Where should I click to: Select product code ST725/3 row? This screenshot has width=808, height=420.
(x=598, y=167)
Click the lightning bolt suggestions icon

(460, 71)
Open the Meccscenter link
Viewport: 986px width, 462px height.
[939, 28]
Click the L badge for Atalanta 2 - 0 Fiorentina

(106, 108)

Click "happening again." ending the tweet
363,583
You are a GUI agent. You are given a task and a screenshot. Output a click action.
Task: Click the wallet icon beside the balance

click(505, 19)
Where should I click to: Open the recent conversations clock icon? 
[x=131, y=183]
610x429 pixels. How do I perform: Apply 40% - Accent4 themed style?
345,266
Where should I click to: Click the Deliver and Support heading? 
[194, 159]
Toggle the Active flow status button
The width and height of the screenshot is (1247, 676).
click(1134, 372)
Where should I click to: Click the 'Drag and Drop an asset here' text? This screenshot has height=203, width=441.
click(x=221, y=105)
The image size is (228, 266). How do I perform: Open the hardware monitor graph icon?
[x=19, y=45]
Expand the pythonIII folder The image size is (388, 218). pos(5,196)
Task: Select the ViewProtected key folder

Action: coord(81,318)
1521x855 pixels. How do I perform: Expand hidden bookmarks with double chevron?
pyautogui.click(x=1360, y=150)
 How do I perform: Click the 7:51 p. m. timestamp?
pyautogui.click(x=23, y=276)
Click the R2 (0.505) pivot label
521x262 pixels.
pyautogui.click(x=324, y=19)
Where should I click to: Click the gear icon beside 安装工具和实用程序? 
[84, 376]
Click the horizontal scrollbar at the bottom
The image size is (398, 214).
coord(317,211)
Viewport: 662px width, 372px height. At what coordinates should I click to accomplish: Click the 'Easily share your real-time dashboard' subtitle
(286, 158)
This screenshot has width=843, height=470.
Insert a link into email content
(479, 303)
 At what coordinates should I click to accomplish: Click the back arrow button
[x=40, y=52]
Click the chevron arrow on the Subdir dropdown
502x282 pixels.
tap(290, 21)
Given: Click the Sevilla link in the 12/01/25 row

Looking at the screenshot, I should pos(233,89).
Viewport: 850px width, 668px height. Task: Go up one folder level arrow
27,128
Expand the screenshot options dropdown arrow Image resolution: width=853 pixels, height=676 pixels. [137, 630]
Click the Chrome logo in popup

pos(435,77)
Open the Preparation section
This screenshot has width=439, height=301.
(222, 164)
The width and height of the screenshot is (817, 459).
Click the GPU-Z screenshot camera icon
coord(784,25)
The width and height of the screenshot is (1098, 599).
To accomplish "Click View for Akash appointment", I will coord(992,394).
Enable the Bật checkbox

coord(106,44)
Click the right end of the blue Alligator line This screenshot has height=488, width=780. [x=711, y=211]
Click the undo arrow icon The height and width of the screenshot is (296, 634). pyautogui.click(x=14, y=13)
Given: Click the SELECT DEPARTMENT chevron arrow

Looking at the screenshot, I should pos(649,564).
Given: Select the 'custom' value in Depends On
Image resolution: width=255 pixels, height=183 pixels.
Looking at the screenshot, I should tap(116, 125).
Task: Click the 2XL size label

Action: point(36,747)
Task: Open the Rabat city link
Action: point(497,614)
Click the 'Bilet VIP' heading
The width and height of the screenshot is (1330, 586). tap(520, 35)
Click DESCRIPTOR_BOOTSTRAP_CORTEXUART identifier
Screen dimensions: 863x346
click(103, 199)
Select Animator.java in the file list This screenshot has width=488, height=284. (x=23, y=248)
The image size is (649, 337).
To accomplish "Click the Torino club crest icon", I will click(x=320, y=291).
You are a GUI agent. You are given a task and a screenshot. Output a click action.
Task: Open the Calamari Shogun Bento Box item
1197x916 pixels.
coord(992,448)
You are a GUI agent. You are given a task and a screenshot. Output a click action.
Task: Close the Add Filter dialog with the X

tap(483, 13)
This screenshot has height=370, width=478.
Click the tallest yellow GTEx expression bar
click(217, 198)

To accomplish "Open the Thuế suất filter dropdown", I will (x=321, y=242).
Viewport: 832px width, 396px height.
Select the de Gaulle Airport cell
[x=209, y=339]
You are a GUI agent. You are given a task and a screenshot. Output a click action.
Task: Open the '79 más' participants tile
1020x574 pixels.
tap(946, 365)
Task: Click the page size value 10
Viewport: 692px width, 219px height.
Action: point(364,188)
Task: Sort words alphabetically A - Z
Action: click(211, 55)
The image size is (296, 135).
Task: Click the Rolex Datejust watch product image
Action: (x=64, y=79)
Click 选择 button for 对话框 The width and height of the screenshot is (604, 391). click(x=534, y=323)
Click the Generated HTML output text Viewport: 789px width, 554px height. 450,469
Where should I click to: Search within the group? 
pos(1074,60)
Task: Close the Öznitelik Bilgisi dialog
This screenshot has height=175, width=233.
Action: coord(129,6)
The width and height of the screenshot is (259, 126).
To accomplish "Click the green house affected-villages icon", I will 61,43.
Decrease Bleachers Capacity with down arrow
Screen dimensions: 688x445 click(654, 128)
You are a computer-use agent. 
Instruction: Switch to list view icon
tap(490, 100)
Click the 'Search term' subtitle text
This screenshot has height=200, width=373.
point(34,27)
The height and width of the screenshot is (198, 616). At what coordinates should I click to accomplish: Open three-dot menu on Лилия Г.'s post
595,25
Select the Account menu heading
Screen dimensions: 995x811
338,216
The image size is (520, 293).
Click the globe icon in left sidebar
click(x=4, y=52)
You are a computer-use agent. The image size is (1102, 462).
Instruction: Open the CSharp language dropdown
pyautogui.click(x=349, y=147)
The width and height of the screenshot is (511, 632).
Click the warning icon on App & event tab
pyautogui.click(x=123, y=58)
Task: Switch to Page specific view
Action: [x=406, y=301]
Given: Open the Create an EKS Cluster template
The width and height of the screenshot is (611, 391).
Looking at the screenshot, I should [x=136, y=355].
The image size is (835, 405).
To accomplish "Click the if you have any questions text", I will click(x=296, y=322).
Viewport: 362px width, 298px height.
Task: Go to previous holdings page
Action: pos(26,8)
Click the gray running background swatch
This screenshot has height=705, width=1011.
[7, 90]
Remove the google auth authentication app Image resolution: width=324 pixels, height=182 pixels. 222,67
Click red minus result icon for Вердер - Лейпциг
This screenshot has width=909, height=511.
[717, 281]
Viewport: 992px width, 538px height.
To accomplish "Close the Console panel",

*****

--- What you have to do ---
Copy verbatim, from the listing above, each line from the one containing "Click the GPU-Z screenshot camera icon" down to the one containing "Click the undo", inclusive.

--- Response to the task ---
Click the GPU-Z screenshot camera icon
coord(784,25)
The width and height of the screenshot is (1098, 599).
To accomplish "Click View for Akash appointment", I will coord(992,394).
Enable the Bật checkbox

coord(106,44)
Click the right end of the blue Alligator line This screenshot has height=488, width=780. [x=711, y=211]
Click the undo arrow icon The height and width of the screenshot is (296, 634). pyautogui.click(x=14, y=13)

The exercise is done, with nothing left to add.